The price board was revised and the following cards were introduced: the 10-ticket card (since 2011 also the 4-ticket card), a transferable weekly and monthly ticket, a weekly and monthly trainee ticket and, exclusively for the city transport of Blankenburg and Wernigerode, the 9 o'clock ticket (9-Uhr-Karte), the family day ticket and the city card. On 1 May 2008, the social ticket was also introduced so that Hartz IV recipients are entitled to buy tickets at a reduced rate ("children's rate"). For the HVG area, VTO tickets are only valid for season tickets that include the Halberstadt tariff zone; in all other cases, a separate ticket must be purchased for the HVG tram.

The following tickets are offered:
- 9-Uhr-Karte is valid for one month on the city transport system of Wernigerode and Blankenburg and is valid for any number of journeys.
- Familien-Tageskarte is valid for two adults and two children (up to 11 years, since 2011 up to 14 years) only in the city transport system of Blankenburg and Wernigerode.
- CityCard is valid from the beginning for one year and entitles to use the city transport system of Blankenburg and Wernigerode.
- HarzTourCard is valid on three consecutive days in all participating companies.
- HarzMobilCard is an additional card which entitles you to travel with the reduced ticket ("children's fare") for one month. Included are the HSB (except Brocken), the trams in Halberstadt and selected trains of DB Regio and HEX.
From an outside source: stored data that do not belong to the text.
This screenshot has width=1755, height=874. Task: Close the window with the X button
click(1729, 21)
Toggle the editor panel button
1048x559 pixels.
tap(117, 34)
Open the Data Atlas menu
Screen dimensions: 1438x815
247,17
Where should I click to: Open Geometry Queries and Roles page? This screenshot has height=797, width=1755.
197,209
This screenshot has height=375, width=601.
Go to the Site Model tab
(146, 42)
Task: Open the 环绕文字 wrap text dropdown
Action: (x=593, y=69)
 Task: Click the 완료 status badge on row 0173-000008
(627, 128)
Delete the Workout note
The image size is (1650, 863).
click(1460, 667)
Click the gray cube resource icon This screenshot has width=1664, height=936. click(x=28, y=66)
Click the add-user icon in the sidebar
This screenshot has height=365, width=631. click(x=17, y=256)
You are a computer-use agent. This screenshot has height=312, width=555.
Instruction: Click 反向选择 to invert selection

- Selkebahnticket allows the use of selected bus lines of the HVB and the Selketalbahn and is valid for 3 days.
- WiSel-Card is valid on selected train and bus lines in the direction of Mansfeld Land, only on weekends and public holidays for one calendar day.

As special zone (as of 2015) are considered: Hornburg, Isingerode, Schladen, Wiedelah, Vienenburg, Eckertal, Bad Harzburg, Plessenburg, Steinerne Renne, Karlshaus, Hohnepfahl and Braunlage.